◆ What to produce ◆
Reproduce word for word the portion of the passage below on German export subsidies that runs from "Admirers of German" to "Merkel must answer.".

◆ Page text ◆
# # # # # # #

Perhaps the most egregious German subsidy of all concerns exports to the rest of the EU – and, in particular, to the countries of southern Europe. Here Germany takes sublime advantage of the European Central Bank’s inter-bank payments settlement system known as TARGET2. Every time money flows from the banks of one euro member country to the banks of another, it does so through the TARGET2 system which works as follows.
Let’s say a Greek dealer orders a consignment of luxury cars from Germany. The German exporter duly dispatches the vehicles while the Greek importer instructs her local bank to arrange for payment. This is effected via the Greek Central Bank, which then registers a TARGET2 credit in its accounts in favour of the German Bundesbank (central bank), after which the latter in turn credits the amount to the bank of the German exporter. Because the deal is in euros no foreign exchange is applicable, and no money needs to change hands because these apparent financial transactions are just computerised entries. If, for example, the funds are lacking in Greece to pay the debt (which has been the case), then the Bundesbank simply registers a claim against the Greek Central Bank.
At the end of February 2016, the Bundesbank’s TARGET2 claims amounted to EUR 605 billion. Prior to the onset of the financial crisis in 2008, the balance was EUR 71 billion, while at year end 2006 it was only EUR 5 billion. In other words, as Greece and other southern European countries descended into critical levels of debt, the Bundesbank’s TARGET2 balances swelled in parallel. TARGET2 credits have enabled the Bundesbank to finance and therefore subsidise German exports to cash-strapped Eurozone countries – albeit at some risk to the German taxpayer because if any of these countries had been “allowed” to default, German citizens would have had to foot the bill. Hence the German pressure on Greece to knuckle down to austerity and to flog off state assets.
Admirers of German efficiency and apparent economic success tend to confuse the country’s reputation for meticulousness with straightforward dealing. Meticulous the Germans certainly are, and fine engineers too; but as the recent Volkswagen scandal has amply demonstrated, straightforwardness is not a characteristic to which they can fairly lay claim. An objective observer might be tempted to conclude that the German government favours the national interest above the interests of her European partners; but then it is to the German electorate not the EU that Mrs Merkel must answer.

# # # # # # #

[Rows from a dataset]
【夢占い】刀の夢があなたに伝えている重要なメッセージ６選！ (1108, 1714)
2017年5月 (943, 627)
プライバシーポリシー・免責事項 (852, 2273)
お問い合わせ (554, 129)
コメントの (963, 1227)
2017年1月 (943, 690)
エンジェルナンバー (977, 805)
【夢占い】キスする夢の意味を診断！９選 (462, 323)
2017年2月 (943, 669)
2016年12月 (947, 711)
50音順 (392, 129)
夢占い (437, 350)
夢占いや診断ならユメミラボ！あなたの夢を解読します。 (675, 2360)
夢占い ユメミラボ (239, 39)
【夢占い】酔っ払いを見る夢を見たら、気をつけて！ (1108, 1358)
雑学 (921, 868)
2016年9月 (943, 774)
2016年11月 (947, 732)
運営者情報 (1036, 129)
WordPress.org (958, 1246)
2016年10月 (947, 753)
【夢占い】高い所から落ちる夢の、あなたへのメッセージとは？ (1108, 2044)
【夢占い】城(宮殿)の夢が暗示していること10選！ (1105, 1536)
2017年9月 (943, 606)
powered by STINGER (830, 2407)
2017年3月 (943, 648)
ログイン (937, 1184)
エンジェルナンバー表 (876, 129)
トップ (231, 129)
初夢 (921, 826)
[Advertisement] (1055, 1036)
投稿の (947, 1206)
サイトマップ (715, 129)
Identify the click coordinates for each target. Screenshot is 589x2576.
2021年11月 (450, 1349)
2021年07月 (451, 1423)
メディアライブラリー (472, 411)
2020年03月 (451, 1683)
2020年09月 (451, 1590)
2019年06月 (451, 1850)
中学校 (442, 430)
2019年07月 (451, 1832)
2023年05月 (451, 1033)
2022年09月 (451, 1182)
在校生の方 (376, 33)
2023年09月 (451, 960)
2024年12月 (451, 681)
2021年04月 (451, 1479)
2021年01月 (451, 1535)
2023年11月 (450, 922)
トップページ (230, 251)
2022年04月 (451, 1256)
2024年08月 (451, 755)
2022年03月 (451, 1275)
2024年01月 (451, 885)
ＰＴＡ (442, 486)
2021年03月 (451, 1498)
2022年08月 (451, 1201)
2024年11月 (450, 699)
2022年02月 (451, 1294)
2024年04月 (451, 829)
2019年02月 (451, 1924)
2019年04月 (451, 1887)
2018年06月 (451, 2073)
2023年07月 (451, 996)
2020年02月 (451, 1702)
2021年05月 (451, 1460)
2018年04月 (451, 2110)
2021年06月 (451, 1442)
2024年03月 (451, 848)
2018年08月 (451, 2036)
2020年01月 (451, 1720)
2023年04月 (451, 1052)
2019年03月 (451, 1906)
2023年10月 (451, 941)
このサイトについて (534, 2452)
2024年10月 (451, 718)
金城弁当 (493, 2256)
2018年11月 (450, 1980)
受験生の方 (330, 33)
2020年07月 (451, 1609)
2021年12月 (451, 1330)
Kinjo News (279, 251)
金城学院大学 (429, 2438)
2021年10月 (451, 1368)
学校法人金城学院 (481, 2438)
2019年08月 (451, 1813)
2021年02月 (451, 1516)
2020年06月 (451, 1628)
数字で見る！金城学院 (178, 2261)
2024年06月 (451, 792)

# # # # # # #

◆ Finished task ◆
Admirers of German efficiency and apparent economic success tend to confuse the country’s reputation for meticulousness with straightforward dealing. Meticulous the Germans certainly are, and fine engineers too; but as the recent Volkswagen scandal has amply demonstrated, straightforwardness is not a characteristic to which they can fairly lay claim. An objective observer might be tempted to conclude that the German government favours the national interest above the interests of her European partners; but then it is to the German electorate not the EU that Mrs Merkel must answer.